Developing hierarchical and efficient catalysts with multiple active sites to activate peroxymonosulfate (PMS) for the degradation of persistent organic contaminants is crucial, whereas it's still a challenge. Herein, a novel petal-like N-doped porous carbon embedded with ultrafine cobalt oxide nanoparticles (NPs) (named as Co3O4/NC) was unprecedentedly fabricated via the pyrolysis of N-enriched Co-MOF (named as Co-TA), where the unique hierarchical structure, rich active sites and large specific area were contributed to improve the excellent catalytic activity toward tetracycline hydrochloride (TCH).
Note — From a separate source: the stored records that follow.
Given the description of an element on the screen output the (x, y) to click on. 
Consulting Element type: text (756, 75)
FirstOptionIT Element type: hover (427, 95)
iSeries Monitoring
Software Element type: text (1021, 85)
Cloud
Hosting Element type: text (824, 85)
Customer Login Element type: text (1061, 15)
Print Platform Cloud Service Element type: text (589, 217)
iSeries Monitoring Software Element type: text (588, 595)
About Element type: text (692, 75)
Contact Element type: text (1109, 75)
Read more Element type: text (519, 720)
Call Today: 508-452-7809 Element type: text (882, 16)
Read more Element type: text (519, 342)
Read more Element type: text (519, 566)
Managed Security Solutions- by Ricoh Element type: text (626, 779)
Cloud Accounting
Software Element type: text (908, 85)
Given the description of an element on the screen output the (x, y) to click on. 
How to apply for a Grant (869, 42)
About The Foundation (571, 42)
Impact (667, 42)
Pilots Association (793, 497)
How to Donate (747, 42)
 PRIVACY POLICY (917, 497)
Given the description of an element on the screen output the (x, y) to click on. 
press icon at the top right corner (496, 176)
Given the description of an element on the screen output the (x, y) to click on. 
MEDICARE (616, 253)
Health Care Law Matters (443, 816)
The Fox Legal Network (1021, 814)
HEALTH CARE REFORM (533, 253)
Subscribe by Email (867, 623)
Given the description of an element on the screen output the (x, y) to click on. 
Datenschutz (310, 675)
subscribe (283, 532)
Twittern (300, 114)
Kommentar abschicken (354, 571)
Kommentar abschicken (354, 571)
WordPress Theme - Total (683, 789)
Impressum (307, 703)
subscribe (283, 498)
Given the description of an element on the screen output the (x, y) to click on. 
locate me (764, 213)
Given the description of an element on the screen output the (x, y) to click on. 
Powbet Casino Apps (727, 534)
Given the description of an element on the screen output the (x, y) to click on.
As expected, the removal efficiency of TCH in Co3O4/NC/peroxymonosulfate system was 96.4 % within 30 min, extraordinary superior to direct air-calcining nano-Co3O4, commercial Co3O4 and Co-TA, in which the kinetic constant was 10.4 times higher than pure Co-TA. Besides, above 97 % removal efficiency of TCH was maintained over a wide pH range of 5–9, and 71 % of total organic carbon (TOC) could be eliminated. The TCH degradation was mainly characterized by the coexistence of multiple active substances using EPR analysis, where SO4·− and 1O2 were the dominant contributors. The degradation pathways of TCH were also clarified based on theoretical calculation and HPLC-TOF-MS2 data. This work can extend the application of metal–organic frameworks (MOFs)-derived nanocatalysts in the environment field, and may offer a promising metal oxide heterogeneous catalyst for the rapid elimination of persistent organic pollutants by sulfate radical-based advanced oxidation processes (SR-AOPs).